§ Extract to read
Pablo Maldonado has the makings of a beat poet, with his tortoiseshell glasses, hand-rolled cigarettes and Moleskine journal. His music, released under the moniker Moses Honey, revives the sound of 1960’s psychedelia, pairing electronic melodies with surreal vocal effects, and combining aspects of hip-hop and spoken word.

Although he often performs solo, Maldonado is a part of a larger collaborative group called Naked Lunch, named after the William S. Burroughs novel. Songs revolve around themes of human experience such as love, pleasure, self-evolution, and healing catharsis. Drawing inspiration from beatnik counterculture, the group is more than just a band, functioning as a new art movement that encompasses poetry, visual art and music. Shows happen in casual settings, like living rooms, backyards and basements, adopting an informal and improvisational structure.

A Philly native and former student at Temple University, Maldonado formed community connections through his work with Global Village and Newports and News. We meet in Wissahickon Valley Park on a gloomy February morning. After hiking through dense and muddy woods, we settle on a moss-covered log in a clearing for our interview, lulls punctuated by the distant rush of water and the echo of birdsong.

The Key: How did you get into playing music?

Pablo Maldonado: I started playing music because of my uncle, who plays guitar.

TK: How old were you when you started playing?

PM: I was thirteen when I first picked it up. I took lessons from a teacher in my middle school, and did School of Rock for a little bit. I started recording in high school. I got into my first relationship, and that sparked some creativity. That’s when I became a person.

TK: Well, you suddenly had something to write about. A lot of my poetry revolves around relationships.

PM: I was always a sad kid, and had emotional weight. The necessity to create was always there, but I don’t think I recognized it as a tool until that time. I started making voice memos. It was a mix of love songs and songs about my family, and feeling discontent with my living situation and my relationship with my father.

TK: You felt discontent living with your grandparents?

PM: My grandparents are very old school. They’re focused on respect, and the dynamics of authority, so I didn’t feel I had a voice. I couldn’t be myself. It was nice to lock myself in the basement and record. I started recording with intent after I started college.

TK: Were you recording and playing by yourself?

PM: Always. I was listening to “Out Getting Ribs” by King Krule and trying to learn it. I changed the tuning on my guitar and that set me on the path of making music the way I do now.

TK: Why did you decide to drop out of school?

PM: Going to school for anything outside of music seemed pointless. I loved studying English but it aggravated my mental health. I didn’t love it enough to devote myself the same way I did to my music. I was distracted and it made me a shit student. I needed time off, but I’ll go back to study music eventually, when finances and time permit.

§ Directive A
In the interview with Pablo Maldonado, what name does he release his music under?
§ Directive B
Continue the interview with Pablo Maldonado from the point where it stops.

§ Data section
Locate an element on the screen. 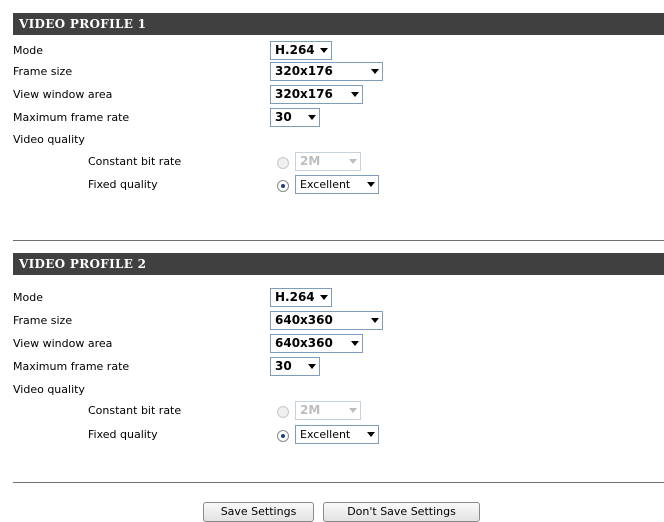  video-profile-1-section: VIDEO PROFILE 1 is located at coordinates (338, 24).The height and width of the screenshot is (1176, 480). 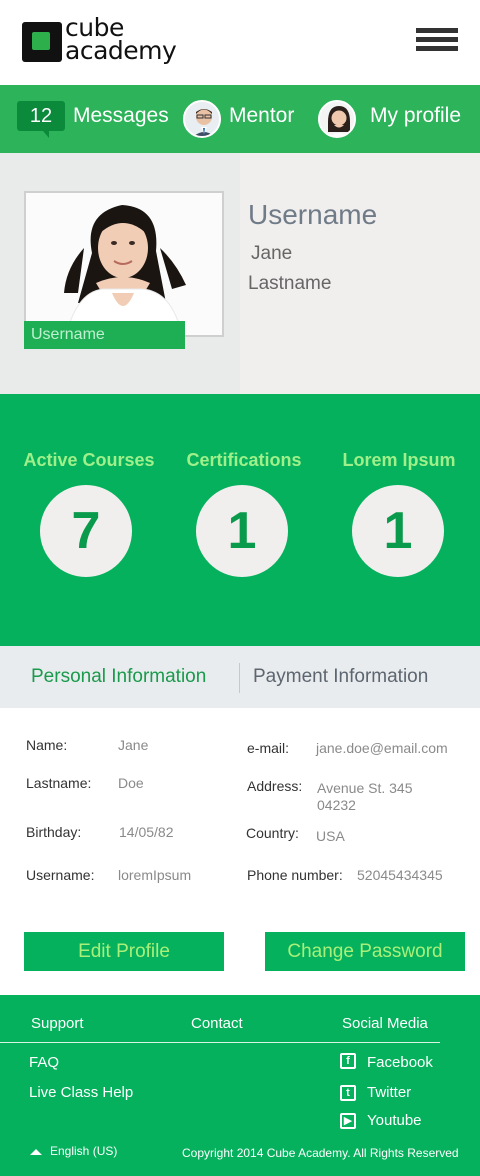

§ Exercise response A
Moses Honey

§ Exercise response B
TK: Can you tell me about your internship with Newports and News?

PM: My friend and collaborator Noel introduced me to the Newports crew early in 2019. They operate as a studio and event space, and needed a sound intern to help facilitate things in their beginning stages. My first performances were all at Newports as Moses Honey, and as a member of their house band. Recently they hosted a listening party for my February release.

TK: What exactly is Naked Lunch?

PM: Naked Lunch is a transcendentalist art movement, committed to articulating human experience– moments of transcendence, discovery of self, dissolution of ego, the search for pleasure. It is an imagined universe that contains a physical manifestation of our transcendental philosophies.

TK: Why is transcendence a topic that you return to in your work?

PM: After my first manic episode, this was February of my freshman year, I started writing a book about that idea of transcendence and shedding self. That ultimately became about love and finding self. Really all the music I make is about self-actualization and finding purpose. The manic episode was the first transcendental moment for me, that feeling of leaving my body and entering a new state of being. At the time I was writing more poetry and prose, and taking time off music.

TK: Was there any direction or intention to the book, or were you just writing to express what was going on?

PM: I was writing to capture my mood, because I knew that what had happened was significant. It later became about transcendence. On April 28th I went to my fist Global Village jam. That was my first transcendental moment outside of drug use or mental health. It was a very pure, sober, organic moment. I haven’t had a moment like that since. I was two days away from killing myself, but that experience changed everything and gave me a purpose again. My moods are characterized by depressions more than they are mania. Global was the first realization that music is what I need. Writing never gave me the catharsis, it wasn’t a healing experience, it was just a means for me to understand.

TK: Can you describe the first jam you went to?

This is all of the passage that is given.